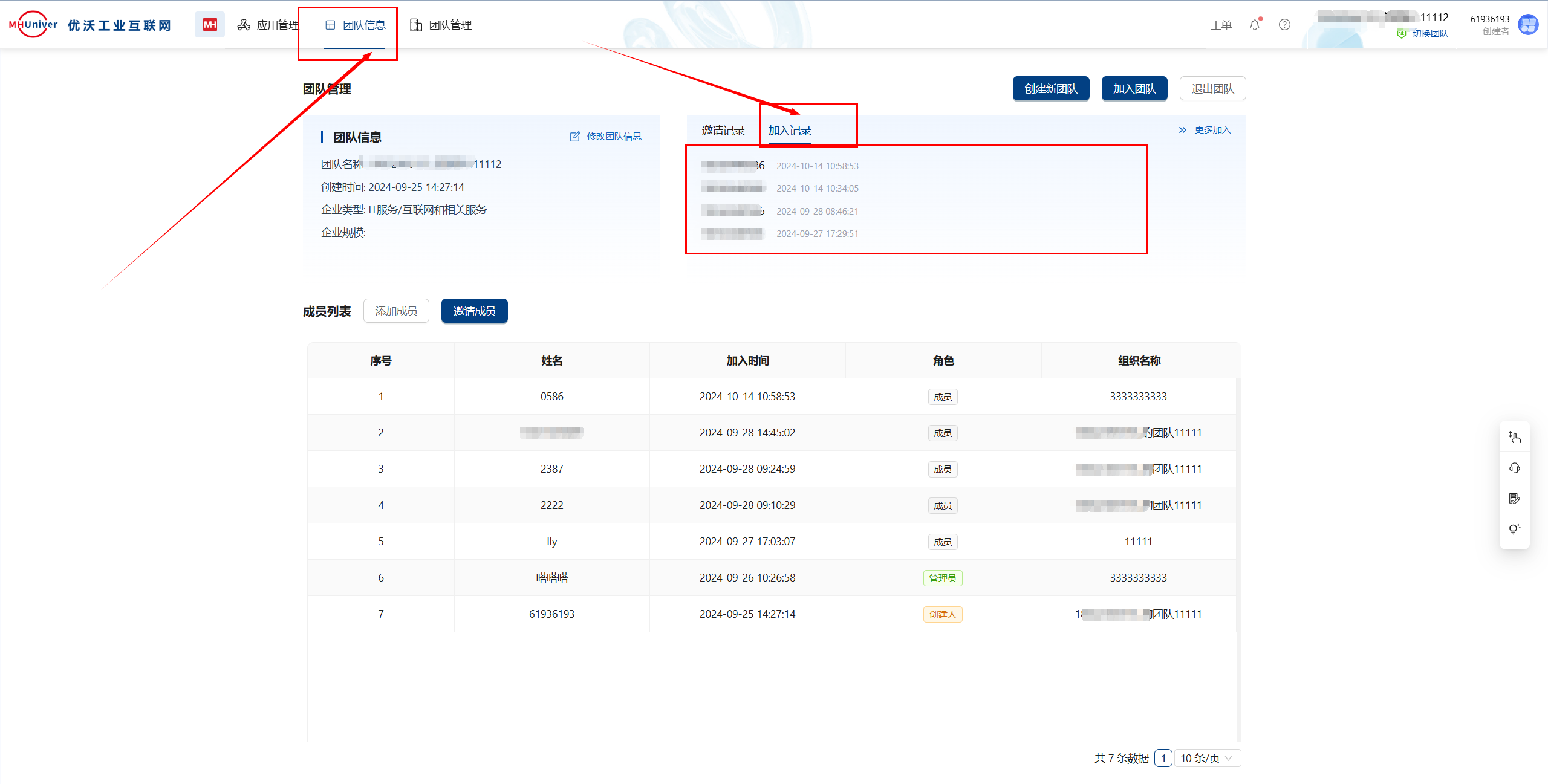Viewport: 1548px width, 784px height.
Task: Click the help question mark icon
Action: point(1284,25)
* * *
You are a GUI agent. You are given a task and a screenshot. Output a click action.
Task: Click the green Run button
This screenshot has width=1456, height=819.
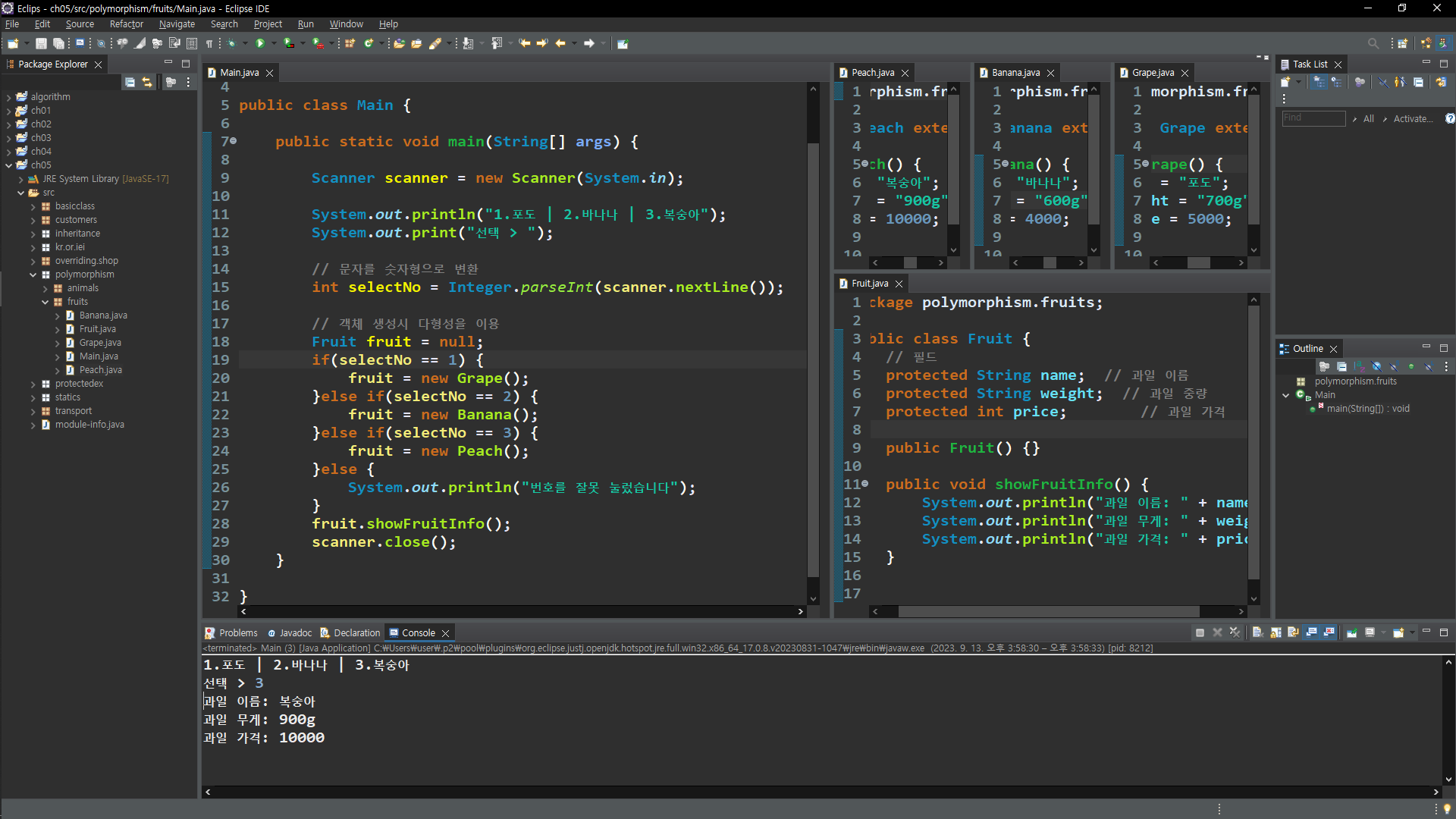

◆ WORK REQUIRED
The lines above from the one with "You are a GUI" through the one with "This screenshot has width=1456, height=819." are to be duplicated exactly, ends included, with nothing added.

◆ YOUR SOLUTION
You are a GUI agent. You are given a task and a screenshot. Output a click action.
Task: Click the green Run button
This screenshot has width=1456, height=819.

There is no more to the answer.